The answer must consist solely of the lines from the one with "Task: Print the PDF document" through the last line of the data, copied exactly, with no pictures.

Records contained in a dataset
Content starts

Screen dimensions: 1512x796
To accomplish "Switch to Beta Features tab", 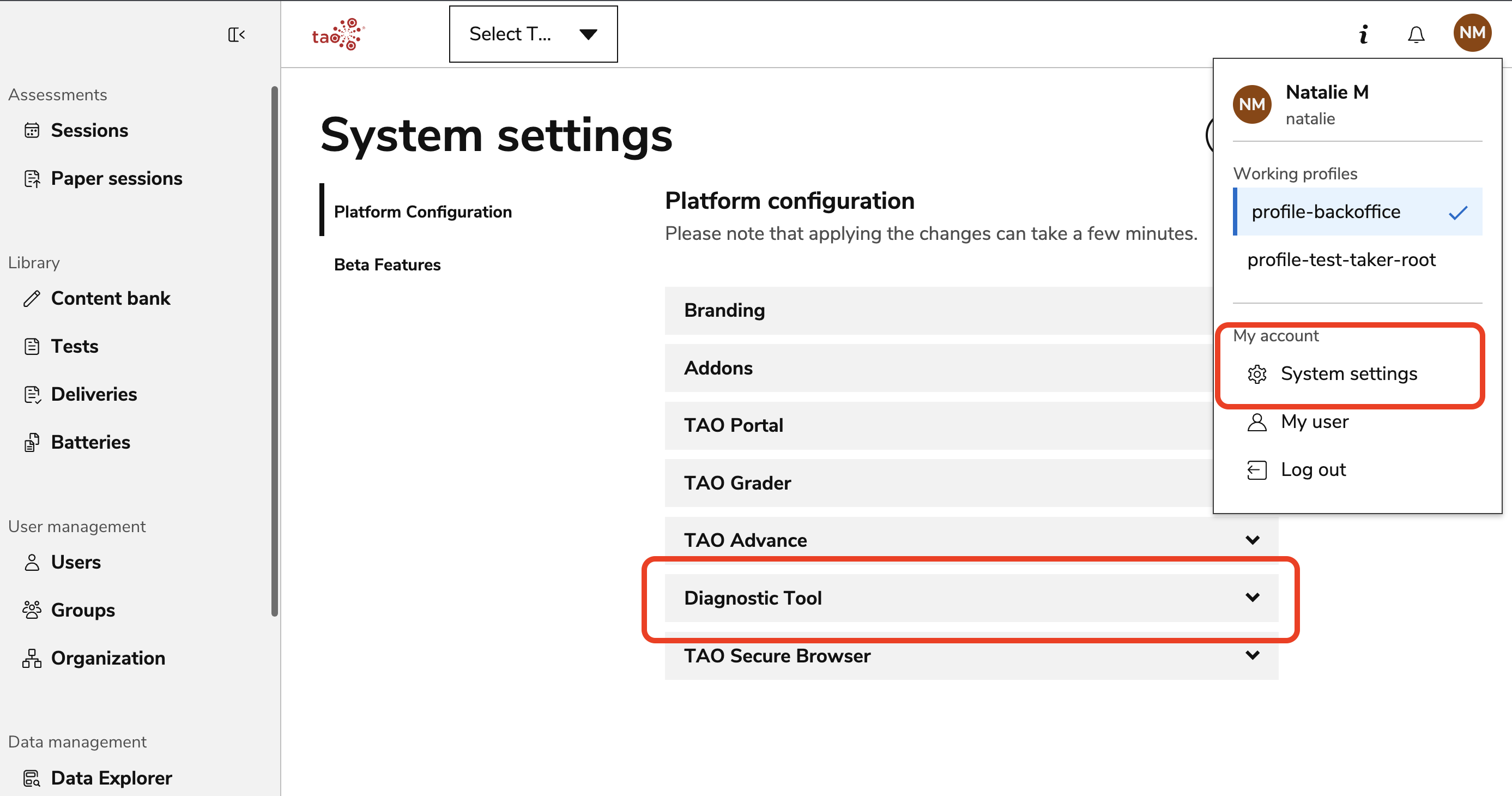I will coord(387,265).
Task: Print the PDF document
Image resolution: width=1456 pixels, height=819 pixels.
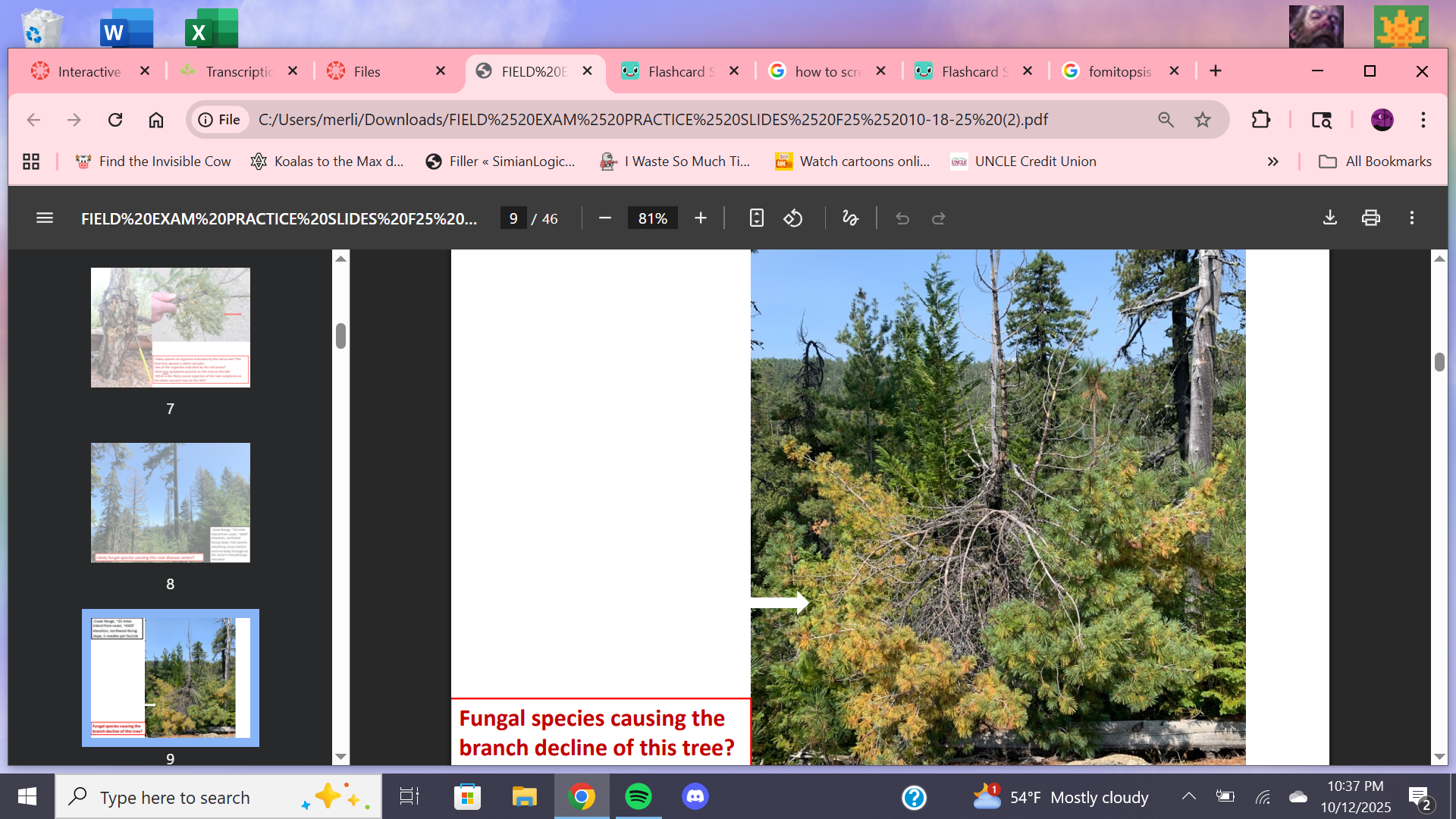Action: coord(1370,218)
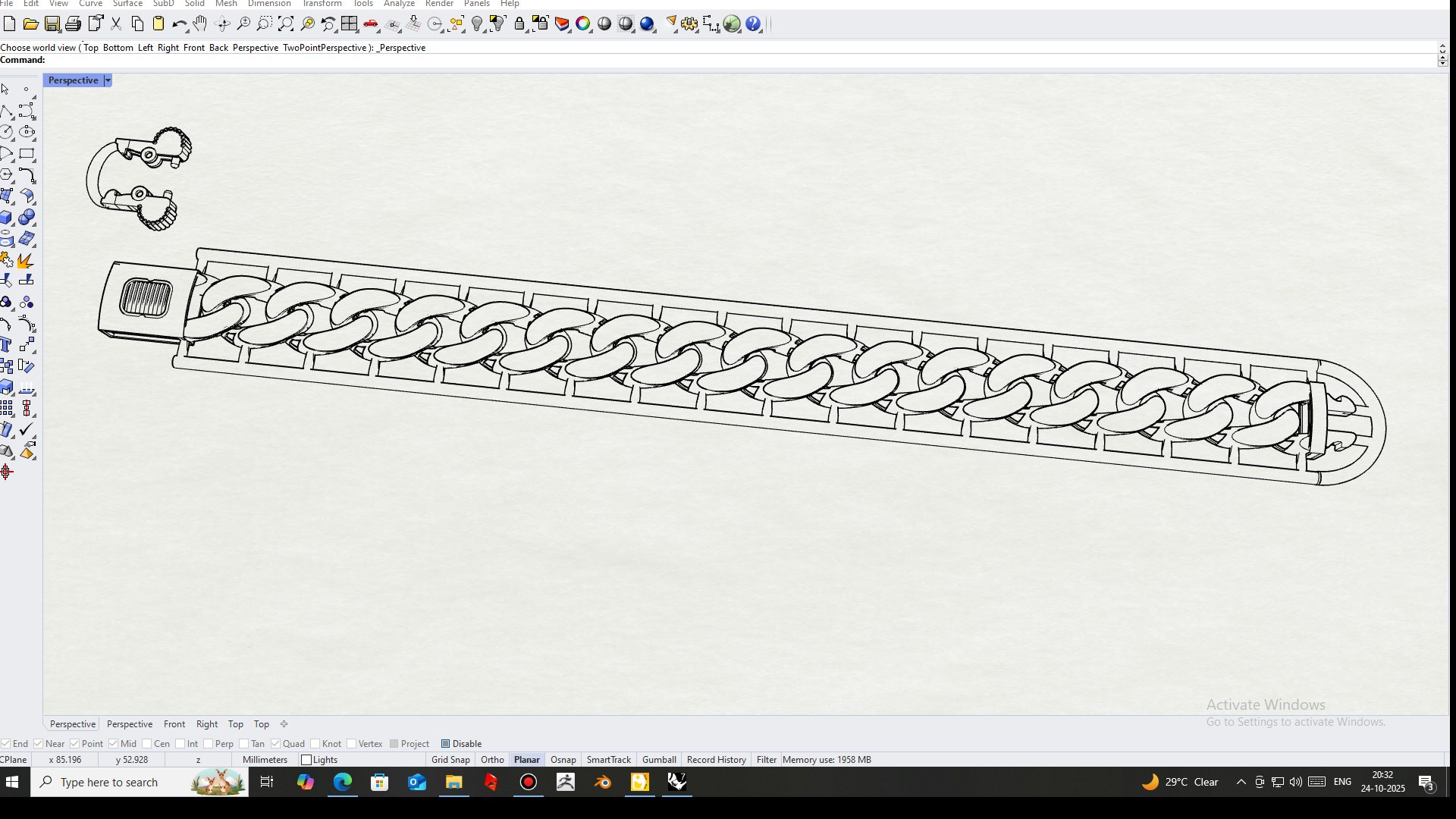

Content ends

■ Written answer
Task: Print the PDF document
Image resolution: width=1456 pixels, height=819 pixels.
Action: coord(1370,218)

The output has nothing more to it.